Vuelven (aka Tigers Are Not Afraid) Movie Review
Written by Ryan Holloway
Released by Videocine
Written and directed by Issa López
2017, 83 minutes, Not Rated
Premiered at the Hola Mexico Film Festival on June 2nd, 2018
Paola Lara as Estrella
Juan Ramón López as El Shine
Hanssel Casillas as Tucsi
Rodrigo Cortes as Pop
Ianis Guerrero as Caco
Tenoch Huerta as El Chino
Vuelven from director Issa López has won a total of 23 festival awards from around the world since it’s premiere at Fantastic Fest in 2017. Currently it has a 100% rating on Rotten Tomatoes and has become something of a mini classic, and it’s not hard to see why.
The film is inventive, fantastical, artistic and stunningly dark.
At only 11 years old, Estrella (Paola Lara) comes home from school to an empty house. With her mother missing and the night drawing in, scared and alone, she seeks refuge with a gang of orphaned boys who live on the streets trying to survive the best way that they can. The leader, Shine (Juan Ramón López), has had to grow up beyond his years to keep his friends from harm, but when he steals a gun and a phone from one of the Huascas killers of the cartel, he unwittingly starts a chain of events that will throw their lives into mortal danger.
The phone contains video evidence of just one of the many crimes perpetrated by the cartel leader Chino (Tenoch Huerta) and he will stop at nothing to find Shine and his crew and kill them to get it back.
Issa López perfectly blends brutal reality with fairytale motifs to tell the children’s story. As an insight into how children orphaned by crime desperately seek some semblance of life, it works very well, and seeing it though the eyes of those so young is both heartbreaking and powerful.
The beginning of the film is somewhat poignant with Estrella’s classroom forced to take shelter on the ground during a shootout. Her teacher gives her three pieces of chalk and tells the frightened girl that they are ‘wishes.’ When she discovers that she is alone, she uses one of the wishes to bring her mother back, but when she returns things take a turn for the supernatural as Estrella’s mother is now a spirit on her shoulder, whispering to her to comfort and protect her.
The moments of fantasy never feel out of place or jarring but are beautiful and crushing in equal measure. The young group is fantastic, performing like seasoned pros, as kids in crisis. Juan Ramón López’s Shine is superb and perfectly portrays the tragedy of lost youth with the street-smart fight of a tiger, the consistent metaphor that roars throughout the film, whether it be in the form of animated graffiti or a stuffed toy belonging to the youngest of the group.
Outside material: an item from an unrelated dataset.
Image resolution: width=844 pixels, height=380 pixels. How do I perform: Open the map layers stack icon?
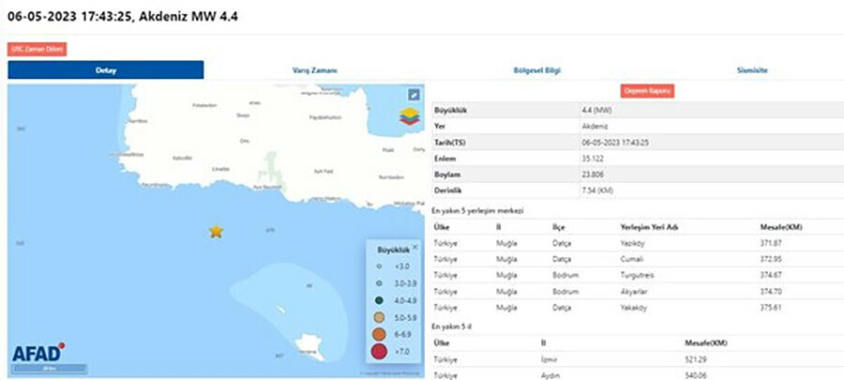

As the kids realise what they must do to bring an end to their pursuit, they also know that it will mean sacrifice and bravery and the film builds to a strong climax of horror and a message of freedom.
It’s only a matter of time before Issa López is given the kind of budget that will enable her to bring more of her extraordinary talent to the masses but until then, Vuelven is definitely one to seek out.